Das sei weder - wie sie auf mehrfache Nachfragen betonte - mit den statistischen Methoden des Sörensen-Index, der Jaccardschen Zahlen noch des Reukonen-Index möglich gewesen, weil das Ausgangswissen und -material zu dürftig gewesen sei bzw. das Material bereits zu lang gelagert und behandelt worden war.
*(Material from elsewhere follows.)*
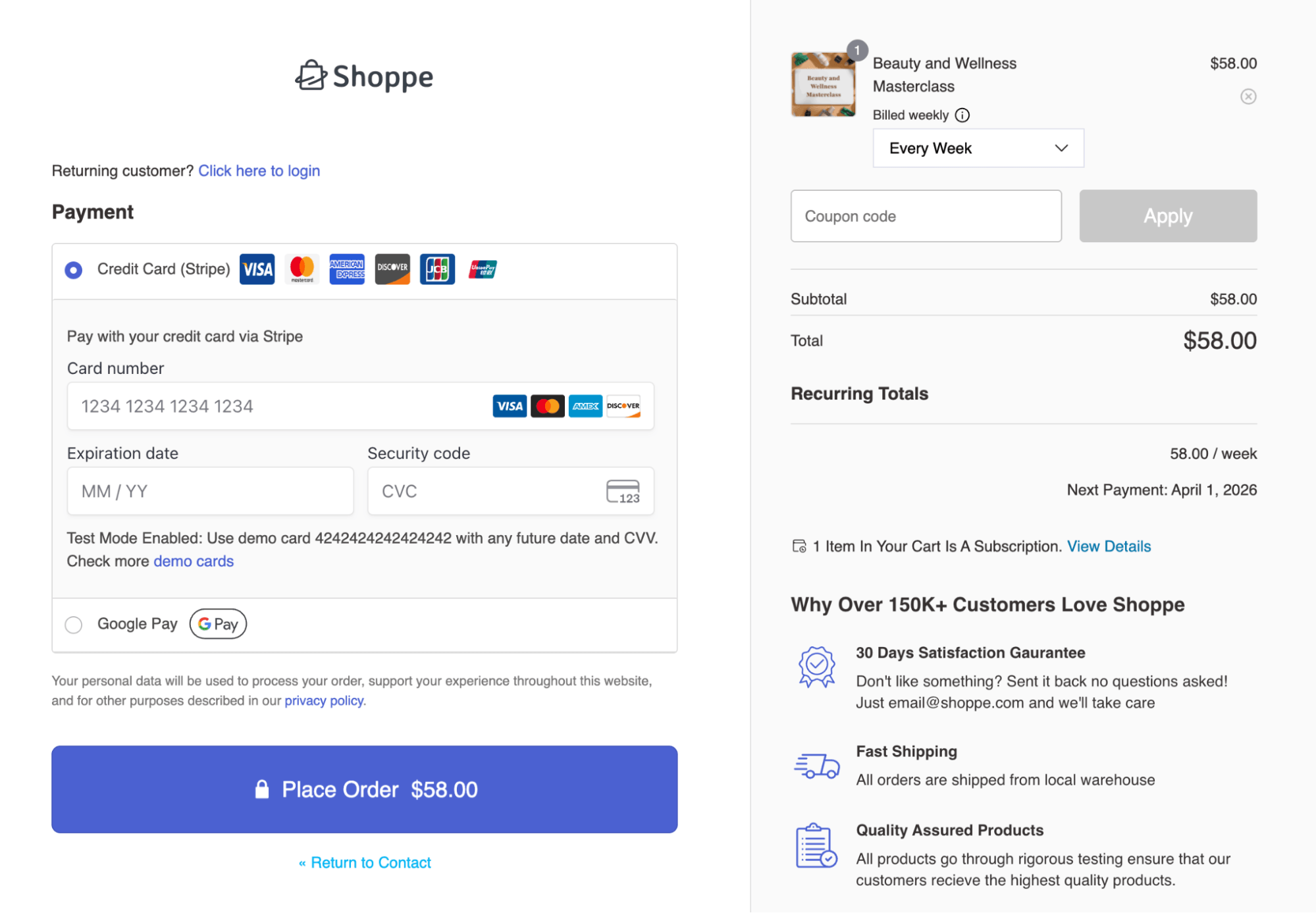This screenshot has width=1316, height=913.
Task: Remove the Beauty and Wellness Masterclass item
Action: tap(1248, 97)
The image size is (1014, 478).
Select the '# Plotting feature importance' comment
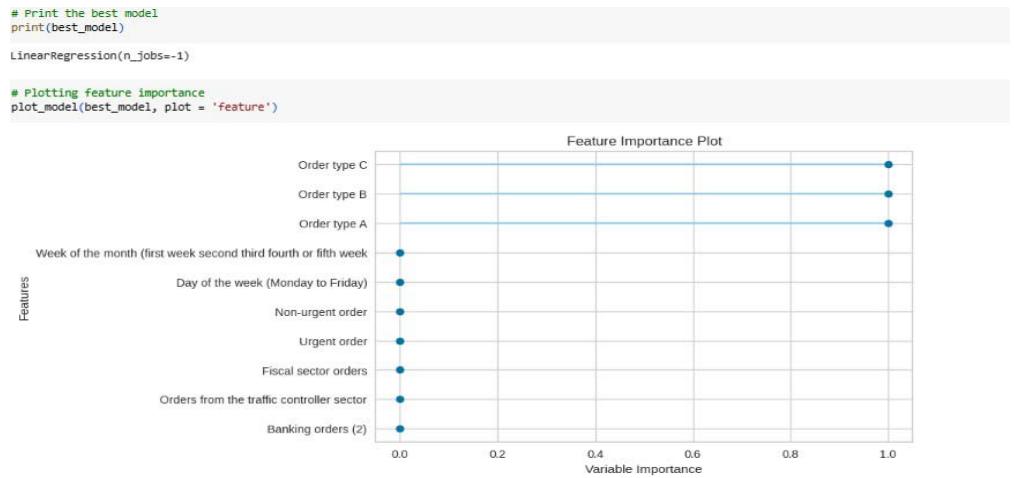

Wir ersparen der geschätzten LeserInnenschaft die weiteren Angriffe des Richter Alban gegen die als Gutachterin geladene Zeugin, die diese quasi zur Angeklagten machten, ebenso, wie weitere statistische Details und Interpretationsnotwendigkeiten aus der Ökologie: Dr.in Kasten erläuterte dies am Richtertisch mehrfach, um erneut zu bekunden, dass sie sich angesichts der Ergebnisse gewundert habe, dass die Daten im Plädoyer der Bundesanwaltschaft überhaupt Verwendung fanden. Das gelte für alle ihre statistischen Befunde, auch für die, wie sie auf Nachfragen bekundete, "im babyblauen Bereich" (Lunnebach).
Ein längerer Bericht entfällt, der Prozess wird am 26. Februar 2004, 9.15 Uhr fortgesetzt.